TrainOutput(global_step=20, training_loss=0.8243305172771216, metrics={'train_runtime': 20.0484, 'train_samples_per_second': 7.981, 'train_steps_per_second': 0.998, 'total_flos': 1426768199040.0, 'train_loss': 0.8243305172771216, 'epoch': 0.2})

In [91]:
peft_model_path="./peft-conversation-classification-local"

trainer.model.save_pretrained(peft_model_path)
tokenizer.save_pretrained(peft_model_path)

('./peft-conversation-classification-local/tokenizer_config.json',
 './peft-conversation-classification-local/special_tokens_map.json',
 './peft-conversation-classification-local/vocab.json',
 './peft-conversation-classification-local/merges.txt',
 './peft-conversation-classification-local/added_tokens.json',
 './peft-conversation-classification-local/tokenizer.json')

### Test the Model

In [97]:
from peft import PeftModel, PeftConfig


# Load the trained model from local
peft_model = PeftModel.from_pretrained(model,'./peft-conversation-classification-local', local_files_only=True)

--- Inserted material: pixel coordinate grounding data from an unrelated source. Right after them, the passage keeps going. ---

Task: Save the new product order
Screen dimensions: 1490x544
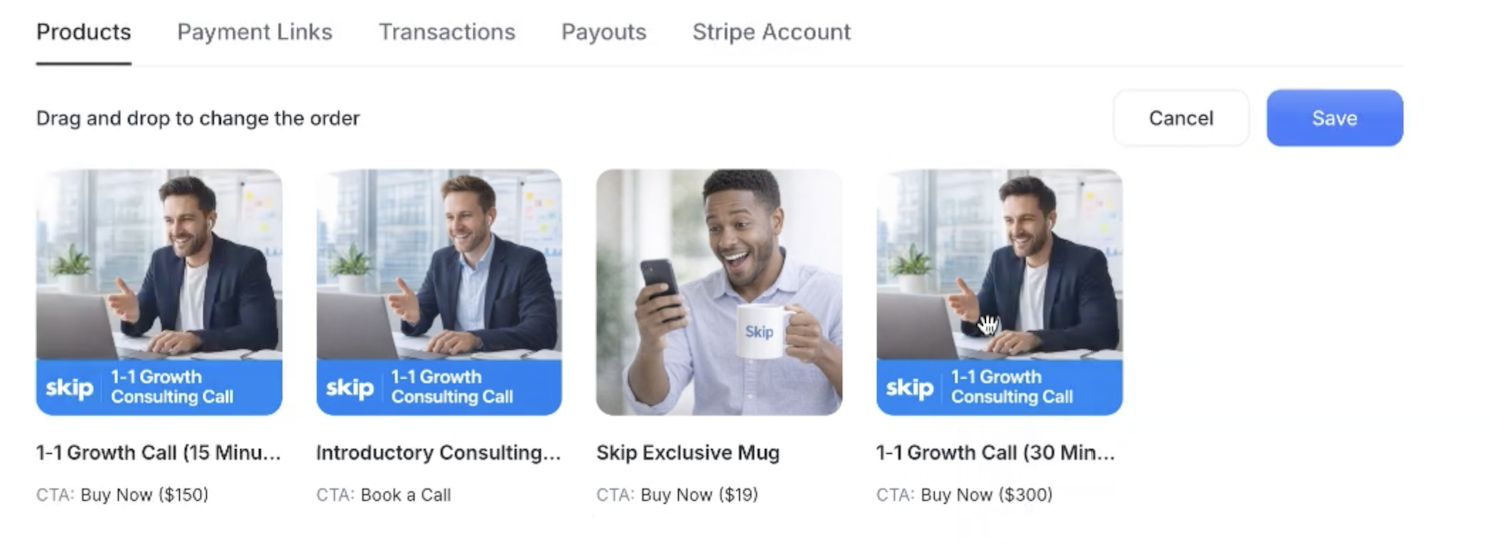Action: pos(1335,118)
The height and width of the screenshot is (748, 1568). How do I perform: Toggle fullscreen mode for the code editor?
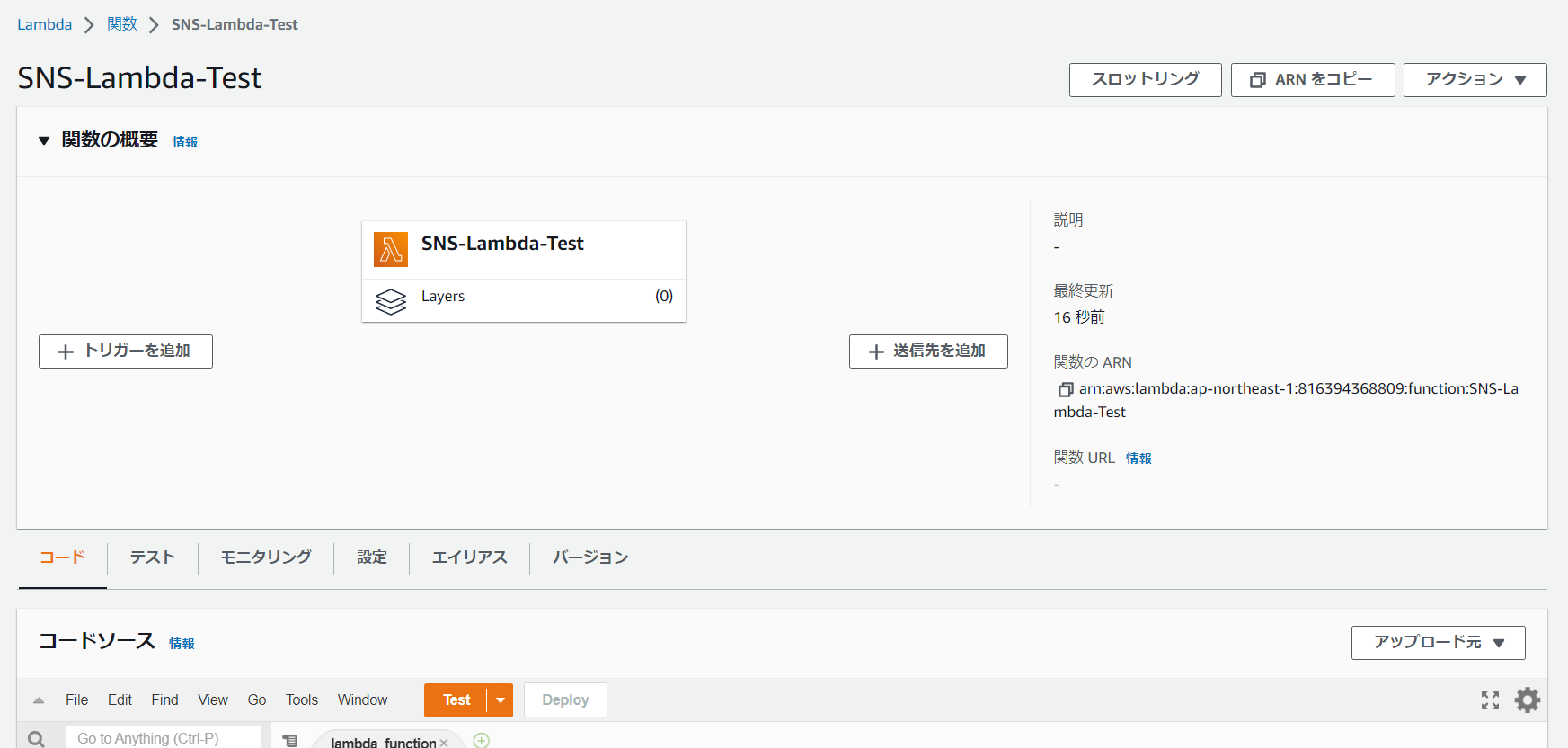point(1490,700)
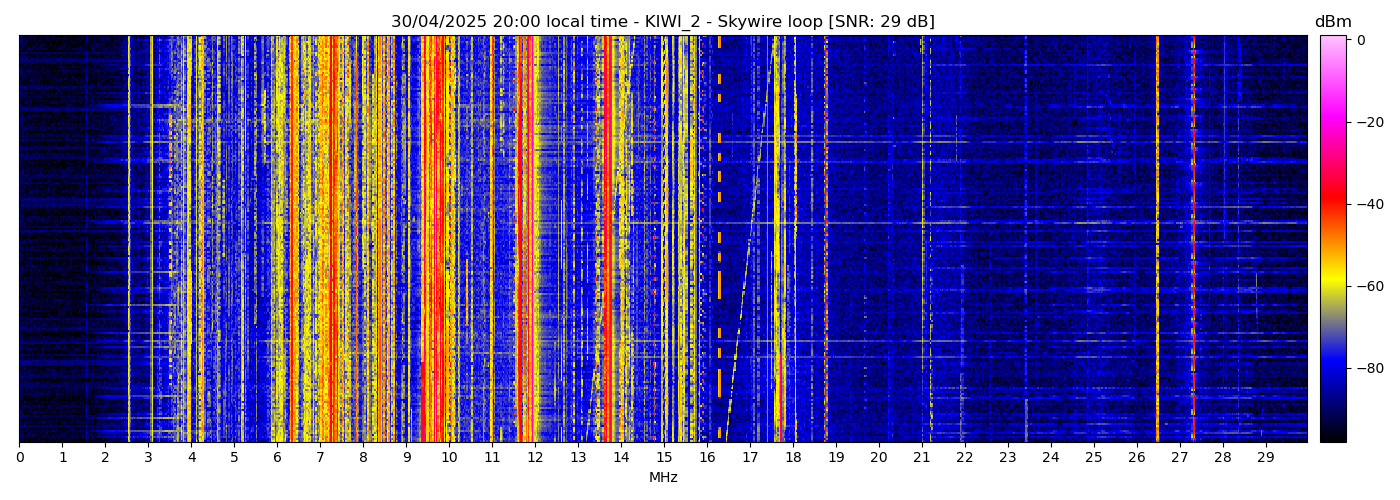Click the −20 tick label on the colorbar
This screenshot has height=500, width=1400.
[x=1368, y=122]

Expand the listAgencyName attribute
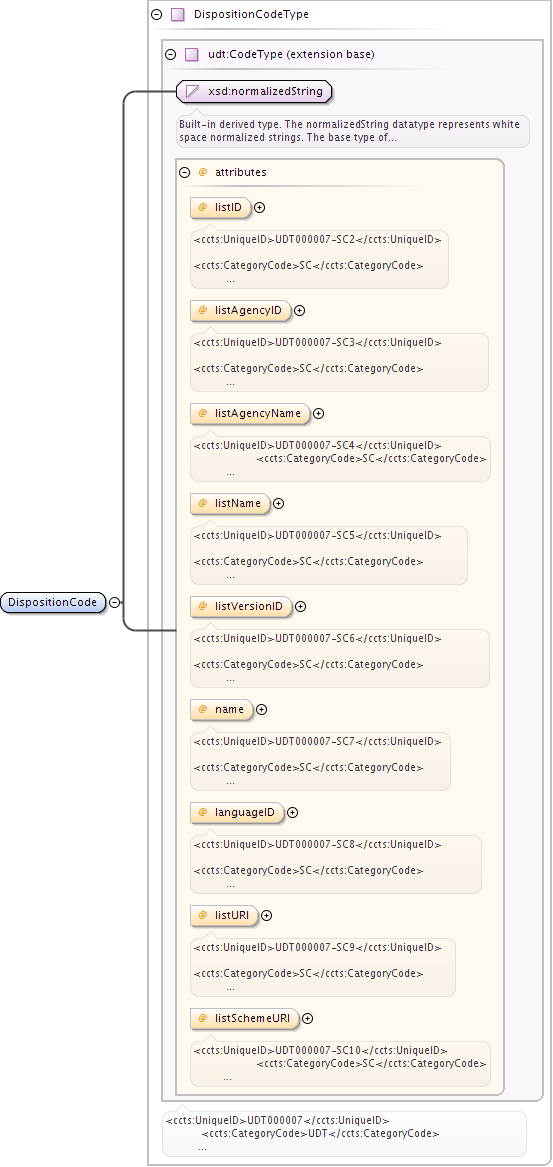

inference_model = peft_model


def classify(text):
  inputs = tokenizer(text, truncation=True, padding=True, return_tensors="pt")
  output = inference_model(**inputs)

  prediction = output.logits.argmax(dim=-1).item()

  print(f'\n Class: {prediction}, Text: {text}')

In [98]:
classify( "Engaging in a regular mental health conversation.")
classify( "Inquiring about subscription details and trial duration.")
classify("Asking about how Clare works or if Clare calls via phone or WhatsApp.")
classify("Clare's favorite movies or non-mental health topics.")


 Class: 0, Text: Engaging in a regular mental health conversation.

 Class: 2, Text: Inquiring about subscription details and trial duration.

 Class: 1, Text: Asking about how Clare works or if Clare calls via phone or WhatsApp.

 Class: 4, Text: Clare's favorite movies or non-mental health topics.